::: Texte sélectionné :::
Par Aminata Niakate, candidate aux élections des Membres du CNB, Première Vice-Présidente de la FNUJA, Présidente d’Honneur de l’UJA de Paris
Lorsque l’on prête le magnifique serment de l’avocat, en présence de nos familles, de nos amis, de nos proches, on respire cette immense bouffée de fierté, on éprouve un sentiment d’accomplissement quasi absolu. Après de longues années d’études, on fantasme une profession ouverte, solidaire, prospère où chaque avocat trouve sa place.
On n’imagine pas un seul instant y retrouver les maux et les inégalités de la société, de manière plus criantes parfois au sein de cette profession qui se targue pourtant de porter haut un certain nombre de valeurs humanistes.
On découvre de rude manière que si le revenu moyen annuel des avocats parisiens avoisine les 100 000 euros, ce chiffre est loin d’être une réalité pour de nombreux avocats.
Les femmes tendent à tirer cette moyenne vers le bas avec un revenu moyen annuel qui approche les 65 000 euros quand celui des hommes atteint environ 140 000 euros, illustration parfaite des inégalités entre les femmes et les hommes au sein de la profession, notamment en termes de rémunération et d’accès à l’association. L’UJA de Paris, a, à cet égard, fait quelques propositions pour corriger ces écarts : mise en place d’une politique d’égalité permettant une évolution de carrière et une rémunération identiques, sanction dissuasive des discriminations…
Quand vient le moment de déclarer nos revenus à l’Ordre, 15 % des avocats parisiens déclarent un revenu annuel inférieur à 17 500 euros tandis que 25 % des cotisations ordinales collectées sont générés par 3 % des confrères parisiens, reflet patent d’immenses disparités de revenus au sein de la profession.
::: Extraits des entrées :::
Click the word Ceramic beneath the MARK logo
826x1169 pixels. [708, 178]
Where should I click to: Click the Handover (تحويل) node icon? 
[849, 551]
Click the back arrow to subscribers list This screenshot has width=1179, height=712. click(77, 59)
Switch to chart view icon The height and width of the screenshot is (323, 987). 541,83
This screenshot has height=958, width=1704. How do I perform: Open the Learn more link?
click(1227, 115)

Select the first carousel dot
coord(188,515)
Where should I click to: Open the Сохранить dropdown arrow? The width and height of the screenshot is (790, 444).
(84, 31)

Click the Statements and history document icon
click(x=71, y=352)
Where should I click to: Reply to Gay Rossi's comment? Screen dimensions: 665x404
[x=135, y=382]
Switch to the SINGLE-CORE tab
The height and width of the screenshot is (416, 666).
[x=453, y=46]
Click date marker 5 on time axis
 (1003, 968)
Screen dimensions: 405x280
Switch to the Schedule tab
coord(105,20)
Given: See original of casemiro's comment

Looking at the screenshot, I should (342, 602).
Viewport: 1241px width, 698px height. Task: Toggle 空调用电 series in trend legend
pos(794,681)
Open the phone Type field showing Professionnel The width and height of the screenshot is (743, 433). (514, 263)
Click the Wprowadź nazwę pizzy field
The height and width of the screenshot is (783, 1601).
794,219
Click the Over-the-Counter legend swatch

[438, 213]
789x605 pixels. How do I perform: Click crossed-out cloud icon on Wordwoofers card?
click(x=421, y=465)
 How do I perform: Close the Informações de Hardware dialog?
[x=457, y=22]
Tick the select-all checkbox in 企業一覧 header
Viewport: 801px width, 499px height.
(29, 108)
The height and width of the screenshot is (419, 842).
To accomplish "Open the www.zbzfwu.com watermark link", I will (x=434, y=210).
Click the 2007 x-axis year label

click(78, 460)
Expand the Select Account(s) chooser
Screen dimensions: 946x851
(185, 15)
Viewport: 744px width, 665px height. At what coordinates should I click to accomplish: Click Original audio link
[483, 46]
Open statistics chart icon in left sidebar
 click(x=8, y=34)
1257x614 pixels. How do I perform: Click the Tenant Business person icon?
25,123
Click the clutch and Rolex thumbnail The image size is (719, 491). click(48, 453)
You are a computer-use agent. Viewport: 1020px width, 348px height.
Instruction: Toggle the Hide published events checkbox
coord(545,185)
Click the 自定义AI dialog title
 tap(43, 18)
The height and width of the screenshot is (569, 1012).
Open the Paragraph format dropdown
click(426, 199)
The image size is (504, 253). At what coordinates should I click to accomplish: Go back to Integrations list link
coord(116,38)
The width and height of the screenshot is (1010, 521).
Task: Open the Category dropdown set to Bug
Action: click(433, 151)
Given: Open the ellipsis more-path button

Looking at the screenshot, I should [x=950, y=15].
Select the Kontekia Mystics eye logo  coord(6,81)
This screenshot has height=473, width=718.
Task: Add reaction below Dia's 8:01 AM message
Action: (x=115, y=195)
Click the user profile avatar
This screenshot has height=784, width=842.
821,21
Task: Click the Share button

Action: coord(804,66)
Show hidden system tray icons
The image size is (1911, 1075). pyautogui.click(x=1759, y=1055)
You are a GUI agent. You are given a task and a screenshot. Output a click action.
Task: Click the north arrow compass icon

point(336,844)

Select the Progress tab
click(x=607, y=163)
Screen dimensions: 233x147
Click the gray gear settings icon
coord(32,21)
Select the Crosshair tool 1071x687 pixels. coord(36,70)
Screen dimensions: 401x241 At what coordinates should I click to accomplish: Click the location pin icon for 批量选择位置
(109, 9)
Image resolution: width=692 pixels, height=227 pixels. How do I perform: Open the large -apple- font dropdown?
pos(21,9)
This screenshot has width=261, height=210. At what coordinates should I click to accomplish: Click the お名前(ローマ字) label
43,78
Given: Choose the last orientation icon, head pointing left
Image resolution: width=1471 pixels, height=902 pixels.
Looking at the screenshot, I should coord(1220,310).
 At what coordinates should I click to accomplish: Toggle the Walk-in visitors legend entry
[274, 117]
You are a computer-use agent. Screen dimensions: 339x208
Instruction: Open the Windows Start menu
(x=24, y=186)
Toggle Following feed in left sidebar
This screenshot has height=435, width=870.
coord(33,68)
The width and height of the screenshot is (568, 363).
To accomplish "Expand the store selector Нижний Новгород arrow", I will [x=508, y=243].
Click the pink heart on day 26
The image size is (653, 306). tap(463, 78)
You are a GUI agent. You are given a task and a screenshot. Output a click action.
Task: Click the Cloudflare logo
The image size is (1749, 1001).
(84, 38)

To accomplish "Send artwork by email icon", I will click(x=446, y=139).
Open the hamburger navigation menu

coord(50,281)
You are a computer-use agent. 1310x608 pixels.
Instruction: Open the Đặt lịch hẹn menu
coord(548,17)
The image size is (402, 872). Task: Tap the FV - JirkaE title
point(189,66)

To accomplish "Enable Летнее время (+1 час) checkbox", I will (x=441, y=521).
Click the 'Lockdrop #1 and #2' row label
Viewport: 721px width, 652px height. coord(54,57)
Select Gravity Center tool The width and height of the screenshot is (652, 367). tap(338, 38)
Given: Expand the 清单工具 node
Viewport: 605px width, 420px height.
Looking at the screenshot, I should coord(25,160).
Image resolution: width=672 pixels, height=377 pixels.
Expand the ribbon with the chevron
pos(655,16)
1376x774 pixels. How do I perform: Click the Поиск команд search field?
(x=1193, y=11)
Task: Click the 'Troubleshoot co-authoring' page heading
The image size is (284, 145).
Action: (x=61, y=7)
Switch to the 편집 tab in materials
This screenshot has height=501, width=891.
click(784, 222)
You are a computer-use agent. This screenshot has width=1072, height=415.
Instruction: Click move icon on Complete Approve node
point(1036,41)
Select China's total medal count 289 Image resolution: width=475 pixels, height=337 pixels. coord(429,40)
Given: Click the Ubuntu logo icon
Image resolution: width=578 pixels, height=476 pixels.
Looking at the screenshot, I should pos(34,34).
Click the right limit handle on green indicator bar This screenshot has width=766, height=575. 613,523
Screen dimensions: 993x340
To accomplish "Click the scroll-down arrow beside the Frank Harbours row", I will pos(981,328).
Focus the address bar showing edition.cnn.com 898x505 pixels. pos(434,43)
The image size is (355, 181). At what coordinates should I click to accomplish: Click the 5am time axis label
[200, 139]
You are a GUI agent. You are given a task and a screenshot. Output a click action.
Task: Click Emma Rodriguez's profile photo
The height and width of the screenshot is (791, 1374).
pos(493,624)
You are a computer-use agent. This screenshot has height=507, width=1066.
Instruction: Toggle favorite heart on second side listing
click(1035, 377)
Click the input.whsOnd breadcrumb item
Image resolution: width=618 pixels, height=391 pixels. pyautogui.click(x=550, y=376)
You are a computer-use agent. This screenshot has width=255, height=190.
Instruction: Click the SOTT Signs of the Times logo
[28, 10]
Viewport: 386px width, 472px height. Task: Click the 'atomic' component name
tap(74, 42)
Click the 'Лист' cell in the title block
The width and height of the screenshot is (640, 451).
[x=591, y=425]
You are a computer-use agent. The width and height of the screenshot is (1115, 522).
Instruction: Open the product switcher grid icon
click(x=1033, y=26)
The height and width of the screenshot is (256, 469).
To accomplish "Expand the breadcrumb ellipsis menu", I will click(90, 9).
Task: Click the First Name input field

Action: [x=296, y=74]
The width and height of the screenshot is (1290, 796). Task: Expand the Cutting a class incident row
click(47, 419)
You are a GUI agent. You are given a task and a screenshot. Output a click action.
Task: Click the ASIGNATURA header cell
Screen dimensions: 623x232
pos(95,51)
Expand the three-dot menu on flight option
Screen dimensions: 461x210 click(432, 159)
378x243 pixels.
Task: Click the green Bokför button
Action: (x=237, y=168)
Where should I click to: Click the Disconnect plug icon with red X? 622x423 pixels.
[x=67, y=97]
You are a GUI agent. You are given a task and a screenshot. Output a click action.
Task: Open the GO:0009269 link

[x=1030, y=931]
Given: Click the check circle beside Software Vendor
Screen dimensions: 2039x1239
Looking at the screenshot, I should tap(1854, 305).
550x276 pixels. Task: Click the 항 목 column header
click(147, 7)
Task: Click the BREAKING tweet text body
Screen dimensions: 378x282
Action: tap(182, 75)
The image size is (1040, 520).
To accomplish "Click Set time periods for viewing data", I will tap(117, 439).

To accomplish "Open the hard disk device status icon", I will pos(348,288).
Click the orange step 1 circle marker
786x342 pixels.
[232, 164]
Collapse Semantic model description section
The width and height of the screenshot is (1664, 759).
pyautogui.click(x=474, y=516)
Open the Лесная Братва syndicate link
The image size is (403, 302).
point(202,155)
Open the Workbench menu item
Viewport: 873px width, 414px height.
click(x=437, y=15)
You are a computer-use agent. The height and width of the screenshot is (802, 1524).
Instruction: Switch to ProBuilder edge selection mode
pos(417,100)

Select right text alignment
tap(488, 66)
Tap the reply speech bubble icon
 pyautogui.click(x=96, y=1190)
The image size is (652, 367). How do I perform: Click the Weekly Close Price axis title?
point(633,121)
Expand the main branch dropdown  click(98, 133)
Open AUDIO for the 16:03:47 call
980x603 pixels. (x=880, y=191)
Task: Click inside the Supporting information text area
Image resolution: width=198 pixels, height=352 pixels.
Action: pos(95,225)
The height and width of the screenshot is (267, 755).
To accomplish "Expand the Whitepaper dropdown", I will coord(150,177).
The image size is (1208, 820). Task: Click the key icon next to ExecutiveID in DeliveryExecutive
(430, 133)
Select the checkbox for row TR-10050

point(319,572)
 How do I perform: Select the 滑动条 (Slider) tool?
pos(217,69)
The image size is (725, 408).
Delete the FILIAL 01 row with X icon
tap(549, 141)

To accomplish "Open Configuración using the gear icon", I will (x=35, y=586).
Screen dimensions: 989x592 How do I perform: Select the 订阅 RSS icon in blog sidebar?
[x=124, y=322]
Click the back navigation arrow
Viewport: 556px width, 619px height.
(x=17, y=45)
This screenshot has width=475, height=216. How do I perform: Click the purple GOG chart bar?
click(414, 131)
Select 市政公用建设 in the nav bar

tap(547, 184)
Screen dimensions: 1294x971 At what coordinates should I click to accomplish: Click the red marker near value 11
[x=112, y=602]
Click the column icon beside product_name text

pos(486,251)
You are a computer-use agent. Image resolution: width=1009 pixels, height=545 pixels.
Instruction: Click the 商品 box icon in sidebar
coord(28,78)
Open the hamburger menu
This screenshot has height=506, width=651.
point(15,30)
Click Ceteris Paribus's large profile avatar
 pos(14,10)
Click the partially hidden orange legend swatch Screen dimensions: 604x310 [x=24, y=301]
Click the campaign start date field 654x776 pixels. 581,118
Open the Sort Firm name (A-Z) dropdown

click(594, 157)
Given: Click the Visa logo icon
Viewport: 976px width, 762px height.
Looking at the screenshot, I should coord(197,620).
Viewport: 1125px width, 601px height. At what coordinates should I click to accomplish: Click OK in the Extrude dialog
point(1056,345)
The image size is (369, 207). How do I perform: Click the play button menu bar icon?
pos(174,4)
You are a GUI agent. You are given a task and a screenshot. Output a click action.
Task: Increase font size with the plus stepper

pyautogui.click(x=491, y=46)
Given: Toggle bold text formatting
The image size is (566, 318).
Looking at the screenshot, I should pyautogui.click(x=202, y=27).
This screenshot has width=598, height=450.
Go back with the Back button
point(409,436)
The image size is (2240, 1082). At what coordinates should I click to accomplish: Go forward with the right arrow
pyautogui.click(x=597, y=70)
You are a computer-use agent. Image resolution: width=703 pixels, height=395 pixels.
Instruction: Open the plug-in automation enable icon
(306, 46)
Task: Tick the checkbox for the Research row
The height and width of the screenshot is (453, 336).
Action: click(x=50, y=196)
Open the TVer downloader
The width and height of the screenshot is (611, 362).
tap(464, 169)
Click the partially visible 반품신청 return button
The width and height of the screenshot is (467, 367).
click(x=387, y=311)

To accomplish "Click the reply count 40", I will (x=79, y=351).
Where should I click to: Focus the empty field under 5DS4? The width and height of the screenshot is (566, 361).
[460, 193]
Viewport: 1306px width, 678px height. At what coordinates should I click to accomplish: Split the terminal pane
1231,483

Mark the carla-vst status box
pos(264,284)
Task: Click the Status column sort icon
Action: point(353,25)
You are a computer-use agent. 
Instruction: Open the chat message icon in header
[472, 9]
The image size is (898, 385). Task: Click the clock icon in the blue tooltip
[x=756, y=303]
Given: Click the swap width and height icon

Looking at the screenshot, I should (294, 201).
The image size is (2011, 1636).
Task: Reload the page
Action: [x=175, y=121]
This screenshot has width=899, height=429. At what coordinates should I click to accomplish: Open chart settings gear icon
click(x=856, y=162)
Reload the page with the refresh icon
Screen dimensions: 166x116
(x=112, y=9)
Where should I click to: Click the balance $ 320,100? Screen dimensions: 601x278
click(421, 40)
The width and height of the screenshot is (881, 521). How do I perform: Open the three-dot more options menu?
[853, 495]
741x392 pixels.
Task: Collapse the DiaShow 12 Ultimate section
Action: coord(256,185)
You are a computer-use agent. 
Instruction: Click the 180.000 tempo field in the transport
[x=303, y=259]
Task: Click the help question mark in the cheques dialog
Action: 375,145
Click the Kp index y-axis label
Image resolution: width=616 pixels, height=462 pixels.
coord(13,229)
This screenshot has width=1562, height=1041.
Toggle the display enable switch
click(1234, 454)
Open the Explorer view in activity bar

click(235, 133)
:::
» **Consigne**: D'après le texte sélectionné, à combien s'élève approximativement le revenu moyen annuel des femmes avocates parisiennes ?

» **Réponse**: Il approche les 65 000 euros.